Collected data entries
········

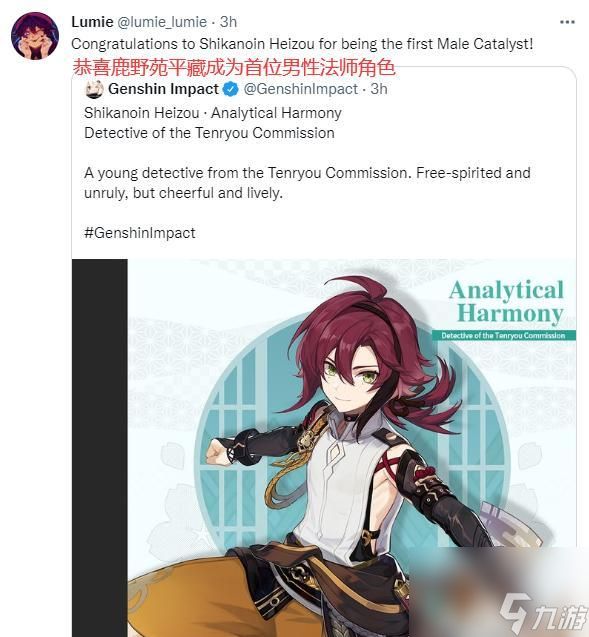
Task: Open the quoted tweet text body
Action: click(307, 183)
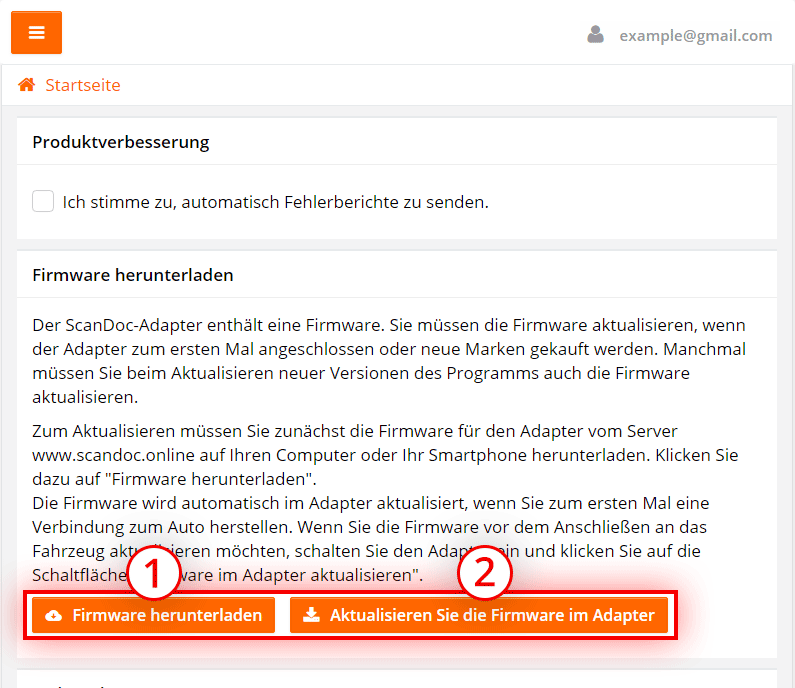This screenshot has width=795, height=688.
Task: Click the circled number 2 marker
Action: click(x=485, y=573)
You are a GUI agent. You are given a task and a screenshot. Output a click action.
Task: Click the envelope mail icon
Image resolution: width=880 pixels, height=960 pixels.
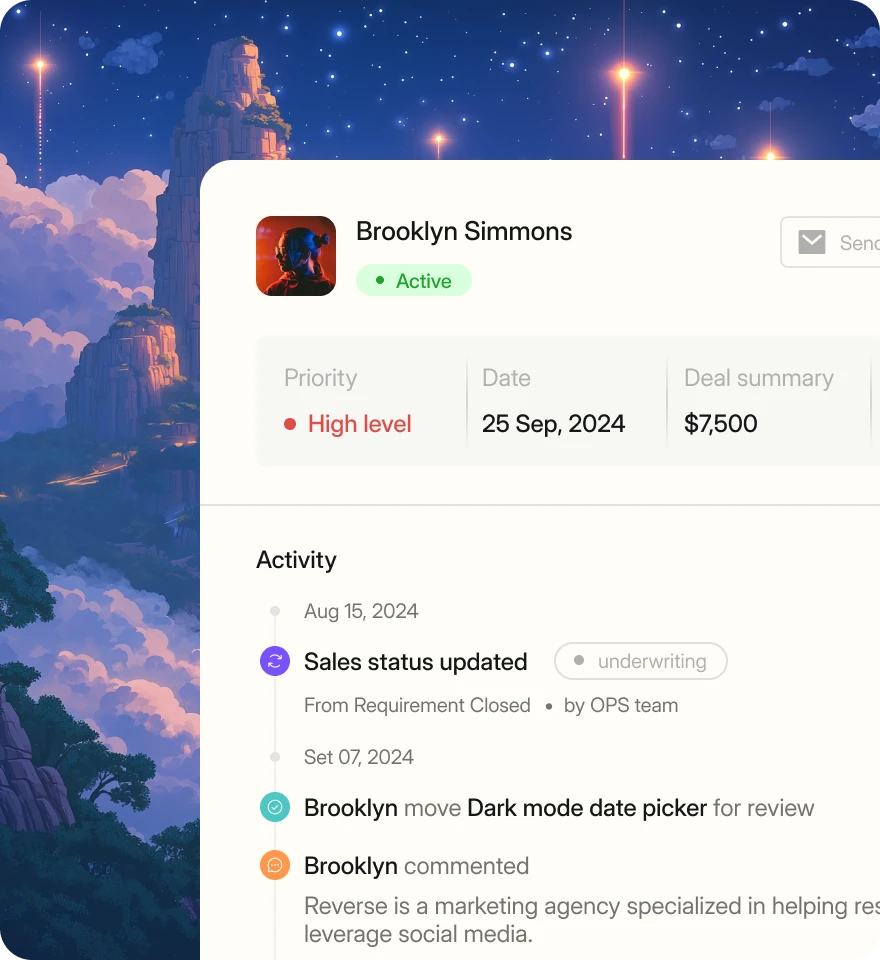(x=811, y=242)
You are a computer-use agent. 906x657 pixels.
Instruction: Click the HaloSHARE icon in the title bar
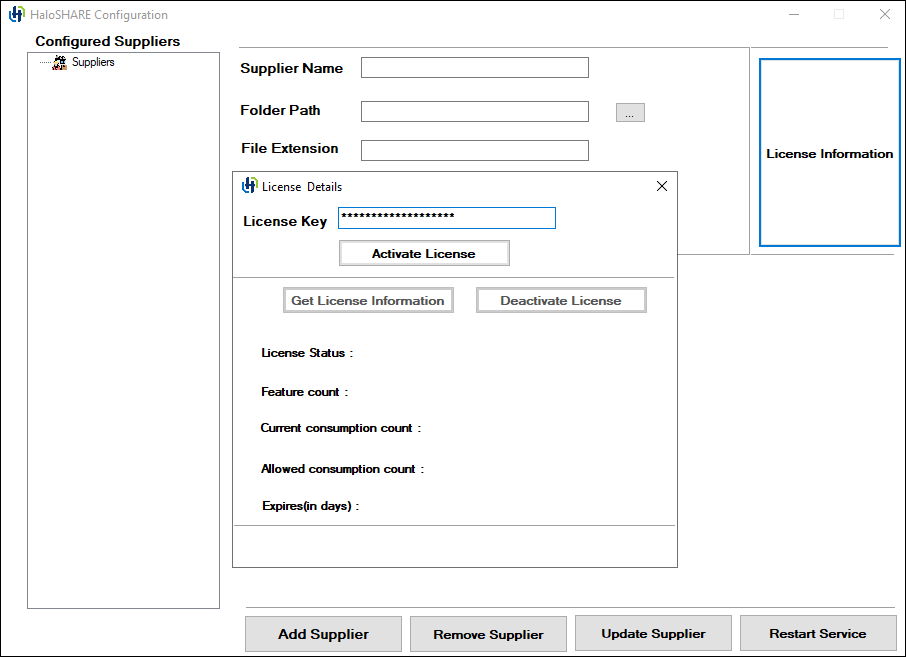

········

[What the task requires] Every line containing the string "icon" is required; copy each such line from the data.

[Reply]
Task: Click the envelope mail icon
Instruction: Click the HaloSHARE icon in the title bar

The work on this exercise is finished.